Dataset Caching

Issue: better data caching and transmission of update information needed for better data caching

The Data Library could be thought of as a cache of datasets. For most of the datasets, the dataset is analyzed to see how its structure can be presented in a standard way, and a custom script is creating and run periodically to maintain the local copy of the original dataset.

Going forward, DODS allows one to formalize the entire process. The original server already has structured the dataset, and DODS can be used to transmit both the data and metadata.

Example: mom-3 at GFDL

caching is also useful for slow calculations or slow reads

Example: Half-hourly IR
Example: NINO3

caching Data Library data
caching Data Library metadata
caching general datasets

Cache verification

A key part to a cache is verifying it against the original source. HTTP provides a last-modified mechanism, i.e. the response to any URL can be labelled with its last-modified time. Caches make conditional requests (see HTTP reference) and if the object is unchanged, are told so by the server rather than retransmitting the object.

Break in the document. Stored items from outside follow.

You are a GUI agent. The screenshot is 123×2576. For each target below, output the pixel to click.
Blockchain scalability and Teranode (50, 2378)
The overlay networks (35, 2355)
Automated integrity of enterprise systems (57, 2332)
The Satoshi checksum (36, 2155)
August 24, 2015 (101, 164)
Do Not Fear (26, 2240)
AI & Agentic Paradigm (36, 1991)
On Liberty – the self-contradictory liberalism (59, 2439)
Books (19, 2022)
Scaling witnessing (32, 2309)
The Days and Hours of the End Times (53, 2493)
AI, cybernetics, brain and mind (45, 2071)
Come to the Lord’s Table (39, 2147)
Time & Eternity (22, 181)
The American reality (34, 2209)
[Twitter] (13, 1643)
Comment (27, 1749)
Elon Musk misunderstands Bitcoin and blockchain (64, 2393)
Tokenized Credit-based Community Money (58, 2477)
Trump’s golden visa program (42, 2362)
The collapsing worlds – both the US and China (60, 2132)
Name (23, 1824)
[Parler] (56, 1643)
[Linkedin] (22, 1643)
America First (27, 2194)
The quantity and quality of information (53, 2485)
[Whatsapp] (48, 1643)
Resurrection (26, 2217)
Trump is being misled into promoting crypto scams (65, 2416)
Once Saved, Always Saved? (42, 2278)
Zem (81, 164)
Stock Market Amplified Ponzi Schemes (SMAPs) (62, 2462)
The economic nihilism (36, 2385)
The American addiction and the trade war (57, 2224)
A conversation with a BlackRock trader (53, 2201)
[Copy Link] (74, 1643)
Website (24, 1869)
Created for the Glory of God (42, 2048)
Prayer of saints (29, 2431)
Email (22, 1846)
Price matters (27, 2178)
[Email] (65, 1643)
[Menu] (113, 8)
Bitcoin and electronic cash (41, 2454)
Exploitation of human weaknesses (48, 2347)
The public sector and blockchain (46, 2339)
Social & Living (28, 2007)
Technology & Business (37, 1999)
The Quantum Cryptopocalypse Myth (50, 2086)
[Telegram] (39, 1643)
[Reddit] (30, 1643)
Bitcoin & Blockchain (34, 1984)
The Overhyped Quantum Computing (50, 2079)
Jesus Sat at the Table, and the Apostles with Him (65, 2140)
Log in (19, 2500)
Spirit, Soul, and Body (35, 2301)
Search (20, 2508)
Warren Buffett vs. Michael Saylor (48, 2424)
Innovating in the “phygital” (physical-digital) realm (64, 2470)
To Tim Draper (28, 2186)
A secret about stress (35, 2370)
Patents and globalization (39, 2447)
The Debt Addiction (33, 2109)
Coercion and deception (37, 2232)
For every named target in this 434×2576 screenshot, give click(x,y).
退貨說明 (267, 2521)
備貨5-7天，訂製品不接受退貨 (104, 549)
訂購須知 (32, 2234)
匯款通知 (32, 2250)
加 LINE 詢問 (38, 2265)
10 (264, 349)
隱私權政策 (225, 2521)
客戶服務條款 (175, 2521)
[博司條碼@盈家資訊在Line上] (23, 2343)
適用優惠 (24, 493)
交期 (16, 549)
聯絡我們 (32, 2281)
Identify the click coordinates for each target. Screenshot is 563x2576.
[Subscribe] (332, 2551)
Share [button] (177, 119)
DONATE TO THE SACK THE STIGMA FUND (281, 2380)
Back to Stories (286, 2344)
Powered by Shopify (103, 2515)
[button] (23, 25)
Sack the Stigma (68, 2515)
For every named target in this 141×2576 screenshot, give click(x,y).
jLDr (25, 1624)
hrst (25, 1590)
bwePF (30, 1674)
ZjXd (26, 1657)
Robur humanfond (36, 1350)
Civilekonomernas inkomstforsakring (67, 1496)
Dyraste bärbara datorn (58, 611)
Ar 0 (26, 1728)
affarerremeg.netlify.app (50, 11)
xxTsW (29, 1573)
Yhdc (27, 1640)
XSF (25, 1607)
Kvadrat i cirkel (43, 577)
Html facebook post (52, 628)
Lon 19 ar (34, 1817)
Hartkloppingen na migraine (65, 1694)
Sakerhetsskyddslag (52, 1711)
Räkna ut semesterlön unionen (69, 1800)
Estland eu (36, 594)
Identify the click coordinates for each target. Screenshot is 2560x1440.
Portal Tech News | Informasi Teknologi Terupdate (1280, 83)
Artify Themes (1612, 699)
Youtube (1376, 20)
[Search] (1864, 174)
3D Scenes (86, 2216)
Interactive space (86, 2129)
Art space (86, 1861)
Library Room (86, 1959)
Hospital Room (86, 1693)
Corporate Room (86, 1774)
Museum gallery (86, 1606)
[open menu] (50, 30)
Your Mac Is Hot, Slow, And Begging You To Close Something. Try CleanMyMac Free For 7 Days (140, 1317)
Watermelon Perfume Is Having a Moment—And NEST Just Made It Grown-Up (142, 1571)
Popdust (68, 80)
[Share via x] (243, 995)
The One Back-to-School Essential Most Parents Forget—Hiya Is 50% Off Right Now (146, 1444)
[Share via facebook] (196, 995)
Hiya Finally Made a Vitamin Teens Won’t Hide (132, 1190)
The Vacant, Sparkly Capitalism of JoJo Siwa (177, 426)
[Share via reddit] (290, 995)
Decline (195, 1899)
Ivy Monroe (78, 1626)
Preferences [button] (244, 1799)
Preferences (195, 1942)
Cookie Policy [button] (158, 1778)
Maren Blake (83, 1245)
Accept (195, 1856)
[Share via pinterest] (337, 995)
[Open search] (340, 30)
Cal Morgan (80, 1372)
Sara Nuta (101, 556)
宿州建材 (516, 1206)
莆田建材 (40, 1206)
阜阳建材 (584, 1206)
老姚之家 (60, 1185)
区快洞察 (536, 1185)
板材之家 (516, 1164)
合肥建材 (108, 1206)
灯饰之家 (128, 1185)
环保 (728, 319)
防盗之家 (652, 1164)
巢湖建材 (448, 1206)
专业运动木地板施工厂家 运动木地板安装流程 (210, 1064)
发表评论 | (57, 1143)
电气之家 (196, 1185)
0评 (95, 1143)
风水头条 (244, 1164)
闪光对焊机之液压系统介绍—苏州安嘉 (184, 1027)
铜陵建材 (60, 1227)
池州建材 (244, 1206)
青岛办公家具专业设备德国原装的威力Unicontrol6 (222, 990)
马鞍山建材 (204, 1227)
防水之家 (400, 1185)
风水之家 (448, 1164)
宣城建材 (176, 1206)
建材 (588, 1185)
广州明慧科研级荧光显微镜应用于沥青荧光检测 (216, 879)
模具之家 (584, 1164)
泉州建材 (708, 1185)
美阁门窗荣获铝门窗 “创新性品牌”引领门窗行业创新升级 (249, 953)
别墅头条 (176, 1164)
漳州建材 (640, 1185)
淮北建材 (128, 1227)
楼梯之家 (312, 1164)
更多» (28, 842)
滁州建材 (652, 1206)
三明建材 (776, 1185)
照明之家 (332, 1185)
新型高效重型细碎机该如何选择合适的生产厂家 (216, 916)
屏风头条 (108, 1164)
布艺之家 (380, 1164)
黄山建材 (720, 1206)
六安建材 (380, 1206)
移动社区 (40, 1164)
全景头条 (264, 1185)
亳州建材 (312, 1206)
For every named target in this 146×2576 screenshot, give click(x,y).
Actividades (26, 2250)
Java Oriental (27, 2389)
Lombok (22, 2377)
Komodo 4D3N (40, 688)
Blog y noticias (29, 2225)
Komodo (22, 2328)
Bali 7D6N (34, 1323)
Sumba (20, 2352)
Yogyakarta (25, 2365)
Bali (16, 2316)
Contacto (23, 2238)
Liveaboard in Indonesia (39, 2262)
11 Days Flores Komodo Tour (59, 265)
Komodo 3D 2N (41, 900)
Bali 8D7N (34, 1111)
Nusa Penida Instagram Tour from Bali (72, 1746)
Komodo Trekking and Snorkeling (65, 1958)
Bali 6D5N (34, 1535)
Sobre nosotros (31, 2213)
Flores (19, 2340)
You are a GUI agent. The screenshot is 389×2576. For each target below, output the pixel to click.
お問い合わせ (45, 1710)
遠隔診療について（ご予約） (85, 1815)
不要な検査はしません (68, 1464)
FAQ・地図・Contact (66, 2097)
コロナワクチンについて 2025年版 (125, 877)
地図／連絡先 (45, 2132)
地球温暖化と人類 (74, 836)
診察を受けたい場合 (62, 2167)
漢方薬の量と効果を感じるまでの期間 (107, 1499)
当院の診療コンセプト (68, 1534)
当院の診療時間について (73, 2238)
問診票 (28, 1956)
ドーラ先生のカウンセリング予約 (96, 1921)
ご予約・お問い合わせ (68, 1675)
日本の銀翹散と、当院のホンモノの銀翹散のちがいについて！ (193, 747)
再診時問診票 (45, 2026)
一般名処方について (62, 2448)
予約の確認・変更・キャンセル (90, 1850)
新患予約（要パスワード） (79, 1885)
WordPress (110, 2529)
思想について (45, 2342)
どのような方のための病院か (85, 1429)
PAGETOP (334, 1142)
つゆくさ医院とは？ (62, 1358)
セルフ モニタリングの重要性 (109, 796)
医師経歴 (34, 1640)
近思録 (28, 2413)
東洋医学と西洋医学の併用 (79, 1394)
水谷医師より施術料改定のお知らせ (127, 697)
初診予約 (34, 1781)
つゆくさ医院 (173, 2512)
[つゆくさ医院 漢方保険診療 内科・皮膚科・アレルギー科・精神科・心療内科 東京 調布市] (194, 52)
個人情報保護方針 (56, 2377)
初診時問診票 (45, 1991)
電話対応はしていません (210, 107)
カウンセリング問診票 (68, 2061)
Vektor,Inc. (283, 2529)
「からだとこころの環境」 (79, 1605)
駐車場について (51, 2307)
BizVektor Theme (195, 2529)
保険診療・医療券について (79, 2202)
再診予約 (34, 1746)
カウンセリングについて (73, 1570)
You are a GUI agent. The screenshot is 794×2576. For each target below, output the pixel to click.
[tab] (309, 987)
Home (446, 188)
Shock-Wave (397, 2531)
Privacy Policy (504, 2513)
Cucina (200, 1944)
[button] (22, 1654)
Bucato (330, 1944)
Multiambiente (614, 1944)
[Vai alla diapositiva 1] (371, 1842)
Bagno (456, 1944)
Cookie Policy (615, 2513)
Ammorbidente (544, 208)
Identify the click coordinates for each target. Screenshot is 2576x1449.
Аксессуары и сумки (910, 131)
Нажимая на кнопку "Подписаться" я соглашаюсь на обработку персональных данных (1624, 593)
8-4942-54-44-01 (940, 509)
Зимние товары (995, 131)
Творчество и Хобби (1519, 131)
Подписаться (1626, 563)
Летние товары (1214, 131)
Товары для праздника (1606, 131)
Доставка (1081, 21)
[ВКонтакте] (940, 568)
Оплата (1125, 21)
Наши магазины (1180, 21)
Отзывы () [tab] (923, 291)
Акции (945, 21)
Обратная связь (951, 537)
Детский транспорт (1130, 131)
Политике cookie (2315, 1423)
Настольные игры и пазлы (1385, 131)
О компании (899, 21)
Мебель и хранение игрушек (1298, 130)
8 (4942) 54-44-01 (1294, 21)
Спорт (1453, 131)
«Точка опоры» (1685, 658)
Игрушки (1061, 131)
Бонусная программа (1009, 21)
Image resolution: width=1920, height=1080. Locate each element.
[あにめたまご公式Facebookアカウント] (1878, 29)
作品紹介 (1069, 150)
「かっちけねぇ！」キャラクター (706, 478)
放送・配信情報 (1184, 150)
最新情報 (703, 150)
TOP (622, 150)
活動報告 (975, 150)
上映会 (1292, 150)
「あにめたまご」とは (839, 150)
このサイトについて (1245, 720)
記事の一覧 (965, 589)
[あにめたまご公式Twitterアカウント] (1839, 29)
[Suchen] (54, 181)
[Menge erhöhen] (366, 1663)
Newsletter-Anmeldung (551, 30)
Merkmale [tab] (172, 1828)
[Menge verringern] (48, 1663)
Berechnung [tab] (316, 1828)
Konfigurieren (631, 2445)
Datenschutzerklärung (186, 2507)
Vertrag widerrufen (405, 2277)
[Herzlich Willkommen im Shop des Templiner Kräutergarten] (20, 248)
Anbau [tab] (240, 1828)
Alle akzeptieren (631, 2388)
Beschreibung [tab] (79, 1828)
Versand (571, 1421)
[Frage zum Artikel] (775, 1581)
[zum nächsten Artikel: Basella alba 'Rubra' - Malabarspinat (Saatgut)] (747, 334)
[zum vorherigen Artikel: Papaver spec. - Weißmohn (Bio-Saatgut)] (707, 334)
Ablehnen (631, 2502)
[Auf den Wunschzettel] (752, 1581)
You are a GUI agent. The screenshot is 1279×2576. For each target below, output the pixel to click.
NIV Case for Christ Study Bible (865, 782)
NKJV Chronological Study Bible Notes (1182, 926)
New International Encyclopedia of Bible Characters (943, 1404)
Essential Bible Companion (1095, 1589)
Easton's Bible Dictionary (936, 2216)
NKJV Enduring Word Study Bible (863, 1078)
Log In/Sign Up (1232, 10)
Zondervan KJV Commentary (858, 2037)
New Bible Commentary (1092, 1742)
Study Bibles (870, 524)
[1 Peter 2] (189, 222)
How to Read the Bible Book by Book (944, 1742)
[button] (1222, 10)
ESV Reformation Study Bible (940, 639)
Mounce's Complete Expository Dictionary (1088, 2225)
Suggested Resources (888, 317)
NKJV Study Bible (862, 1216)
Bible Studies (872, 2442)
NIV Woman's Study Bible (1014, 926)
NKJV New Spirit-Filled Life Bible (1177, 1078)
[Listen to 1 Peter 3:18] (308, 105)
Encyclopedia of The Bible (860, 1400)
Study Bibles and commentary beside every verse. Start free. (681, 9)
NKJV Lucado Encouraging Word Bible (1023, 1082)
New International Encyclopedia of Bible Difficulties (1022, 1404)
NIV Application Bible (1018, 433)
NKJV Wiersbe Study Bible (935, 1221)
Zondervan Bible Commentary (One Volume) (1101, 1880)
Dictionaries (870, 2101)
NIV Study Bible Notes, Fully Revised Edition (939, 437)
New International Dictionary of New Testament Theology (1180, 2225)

Currently Ingrid has one last-modified time for a dataset, which is not adequate for maintaining copies of datasets which are continually extended in time. However, if last-modified were changed from a number to a function of requested time, and the last-modified time on the final HTTP object would then be calculated based only on the data needed, and the standard HTTP mechanism could be used for the most part (when the client finds out the dataset has changed, it could request the subset that corresponds to the data it already has to check whether that data is invalid or not).

It could be useful, however, to have additional queries that a cache could make of a server to see if any datasets have been changed.